12 giugno 2023

E' ORA DI FINIRLA CON QUESTA GUERRA!

 








La guerra dei soldati


Annamaria Manzoni
12 Giugno 2023

La guerra in Ucraina è al centro del racconto mediatico da oltre un anno, poco o nulla è riservato alle altre 58 guerre in corso. Poco o nulla ci viene raccontato dell’esperienza terrificante del contatto diretto, come se quella in Ucraina fosse soltanto una guerra di razzi e non uno scontro tra giovani vite. Poco nulla ci viene detto sui tanti soldati ucraini e russi ai quali sono stati già diagnosticati disturbi conseguenti al trauma. Poco o nulla ci viene spiegato su quello che accade alle bambine e ai bambini, perfino a quelli non ancora nati, la cui vita è già segnata da shock e mine. Intanto, in Italia, che non ha mai smesso di produrre armi ed è quindi ansiosa di venderle, ricompaiono proposte governative per il ripristino del servizio militare, la propaganda mistifica la volontà di un processo di pace come posizione putiniana e il linguaggio bellico domina sui media.

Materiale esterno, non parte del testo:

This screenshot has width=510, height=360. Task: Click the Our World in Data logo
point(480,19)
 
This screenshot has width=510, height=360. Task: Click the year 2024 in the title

Il rifiuto della guerra, che da circa cinquant’anni ha cominciato a farsi strada nel mondo in tanti modo diversi, non è scomparso ma deve fare i conti con tutto questo

“La storia insegna, ma non ha scolari” diceva Antonio Gramsci. Da qui il perpetuo rinnovarsi di ciò che è stato, quale che sia il carico di orrore che si porta dietro, che, se fossimo gli animali razionali che ci vantiamo di essere e che invece non siamo, dovrebbe farcene stare lontano anni luce. Niente di più vero quando si tratta di guerre, che dovremmo ben conoscere essendo un ambito di considerazioni smisurate da parte degli storici, visto che accompagnano la specie umana da sempre e visto che, ora che siamo oltre otto miliardi di individui ad avere colonizzato la terra, riusciamo a combatterne non una per volta, ma molte decine insieme, in ogni angolo, in ogni dove. Attualmente 59, secondo quanto riportato da Armed conflict location & event data project (Alced), organizzazione che si occupa di raccogliere dati per monitorare i conflitti. Di molte non conosciamo quasi nulla e a mala pena sappiamo individuare su una carta geografica i paesi in cui hanno luogo; al momento l’attenzione pubblica, magistralmente guidata da mass media tanto spesso ridotti a cassa di risonanza del potere, è veicolata quasi esclusivamente sull’Ucraina: ma basta e avanza per provare a cogliere quelli che sono i denominatori comuni di tutte le guerre. Anche se le informazioni arrivano spezzettate, incomplete, comunque parziali; anche se la verità è la prima vittima di ogni conflitto.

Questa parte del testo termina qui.